Exclude the pictures. Transcribe, exactly as written, the lines from the one with "This screenshot has height=661, width=1089." through the end of the entries below.
+++ EXERCISE MATERIAL
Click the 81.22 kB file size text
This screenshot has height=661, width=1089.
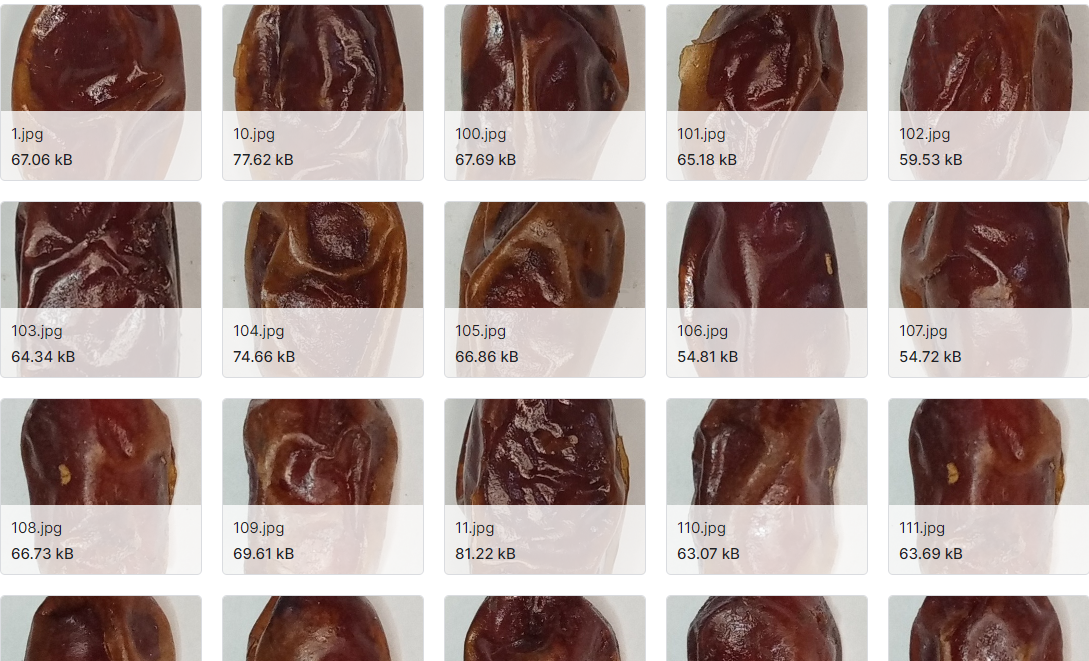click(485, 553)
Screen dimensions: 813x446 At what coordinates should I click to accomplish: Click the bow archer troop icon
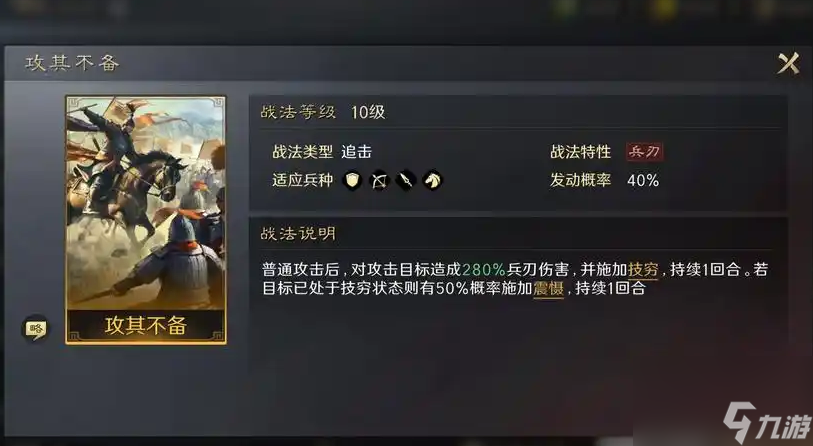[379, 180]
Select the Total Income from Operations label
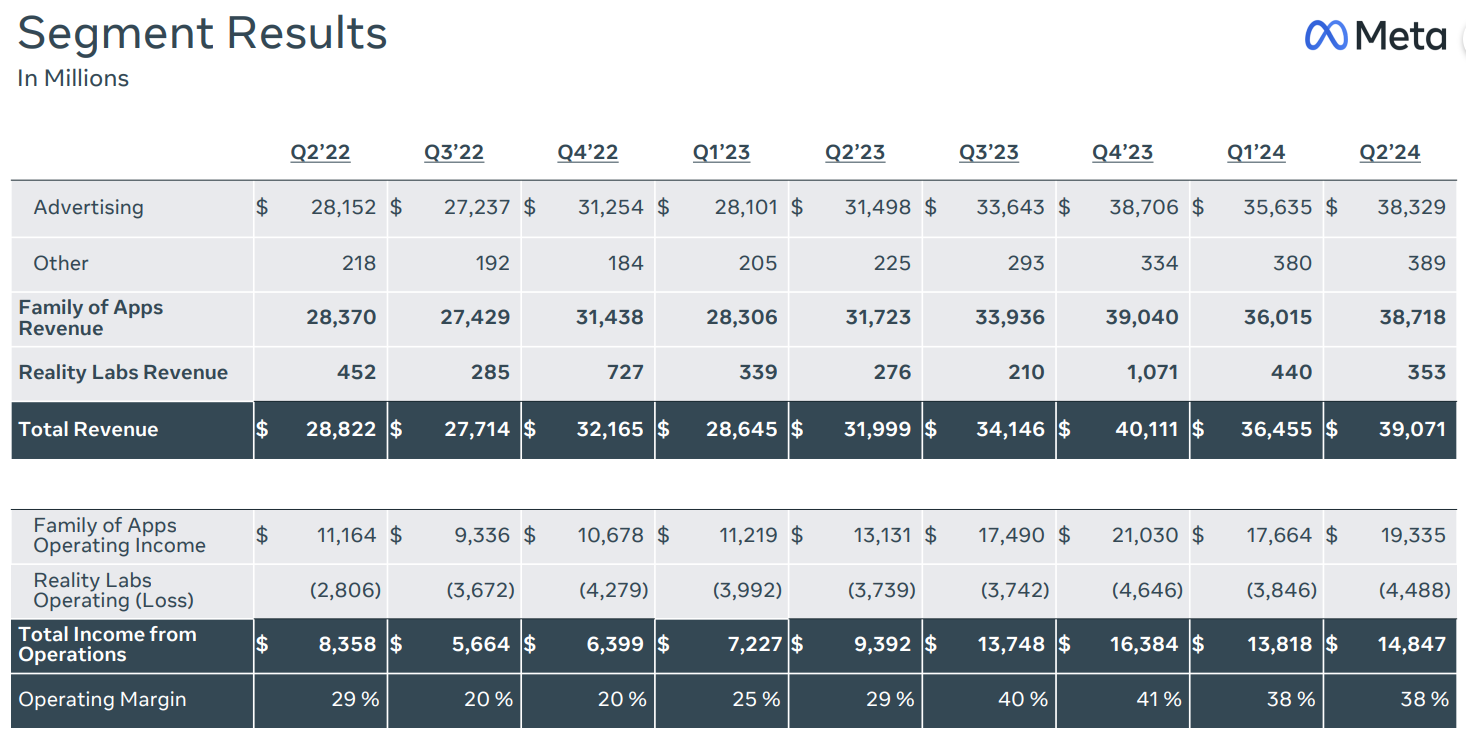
++++++
## SOLUTION
This screenshot has height=661, width=1089.
click(485, 553)
Screen dimensions: 813x446 At what coordinates should I click to accomplish: Click the bow archer troop icon
[379, 180]
Select the Total Income from Operations label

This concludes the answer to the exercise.